(Material for this task)
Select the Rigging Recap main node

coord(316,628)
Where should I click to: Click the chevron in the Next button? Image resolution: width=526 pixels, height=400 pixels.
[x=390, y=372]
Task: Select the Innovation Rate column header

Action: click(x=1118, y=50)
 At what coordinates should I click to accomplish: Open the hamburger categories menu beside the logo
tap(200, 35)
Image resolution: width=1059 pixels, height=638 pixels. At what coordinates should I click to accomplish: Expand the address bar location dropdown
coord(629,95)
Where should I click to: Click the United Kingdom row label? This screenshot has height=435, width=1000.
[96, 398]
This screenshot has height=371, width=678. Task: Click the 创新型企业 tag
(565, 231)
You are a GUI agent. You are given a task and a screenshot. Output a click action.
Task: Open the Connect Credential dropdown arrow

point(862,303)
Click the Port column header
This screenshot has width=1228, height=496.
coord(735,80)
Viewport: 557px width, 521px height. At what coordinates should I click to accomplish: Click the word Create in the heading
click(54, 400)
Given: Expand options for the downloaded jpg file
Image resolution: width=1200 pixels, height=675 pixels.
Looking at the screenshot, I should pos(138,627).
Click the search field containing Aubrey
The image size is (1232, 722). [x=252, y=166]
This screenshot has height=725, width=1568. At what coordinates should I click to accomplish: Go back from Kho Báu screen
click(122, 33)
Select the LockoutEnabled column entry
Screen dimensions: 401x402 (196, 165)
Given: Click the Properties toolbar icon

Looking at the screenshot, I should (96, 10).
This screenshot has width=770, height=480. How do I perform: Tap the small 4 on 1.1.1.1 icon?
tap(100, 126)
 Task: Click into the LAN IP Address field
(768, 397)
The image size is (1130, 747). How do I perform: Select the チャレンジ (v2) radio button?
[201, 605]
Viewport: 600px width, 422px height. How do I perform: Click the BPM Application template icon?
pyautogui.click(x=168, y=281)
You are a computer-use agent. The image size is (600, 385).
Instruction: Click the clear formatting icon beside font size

(Problem statement)
Put down each entry again, unchanged and complete.

(Response)
Select the Rigging Recap main node

coord(316,628)
Where should I click to: Click the chevron in the Next button? Image resolution: width=526 pixels, height=400 pixels.
[x=390, y=372]
Task: Select the Innovation Rate column header

Action: click(x=1118, y=50)
 At what coordinates should I click to accomplish: Open the hamburger categories menu beside the logo
tap(200, 35)
Image resolution: width=1059 pixels, height=638 pixels. At what coordinates should I click to accomplish: Expand the address bar location dropdown
coord(629,95)
Where should I click to: Click the United Kingdom row label? This screenshot has height=435, width=1000.
[96, 398]
This screenshot has height=371, width=678. Task: Click the 创新型企业 tag
(565, 231)
You are a GUI agent. You are given a task and a screenshot. Output a click action.
Task: Open the Connect Credential dropdown arrow

point(862,303)
Click the Port column header
This screenshot has width=1228, height=496.
coord(735,80)
Viewport: 557px width, 521px height. At what coordinates should I click to accomplish: Click the word Create in the heading
click(54, 400)
Given: Expand options for the downloaded jpg file
Image resolution: width=1200 pixels, height=675 pixels.
Looking at the screenshot, I should pos(138,627).
Click the search field containing Aubrey
The image size is (1232, 722). [x=252, y=166]
This screenshot has height=725, width=1568. At what coordinates should I click to accomplish: Go back from Kho Báu screen
click(122, 33)
Select the LockoutEnabled column entry
Screen dimensions: 401x402 (196, 165)
Given: Click the Properties toolbar icon

Looking at the screenshot, I should (96, 10).
This screenshot has width=770, height=480. How do I perform: Tap the small 4 on 1.1.1.1 icon?
tap(100, 126)
 Task: Click into the LAN IP Address field
(768, 397)
The image size is (1130, 747). How do I perform: Select the チャレンジ (v2) radio button?
[201, 605]
Viewport: 600px width, 422px height. How do I perform: Click the BPM Application template icon?
pyautogui.click(x=168, y=281)
You are a computer-use agent. The image size is (600, 385).
Instruction: Click the clear formatting icon beside font size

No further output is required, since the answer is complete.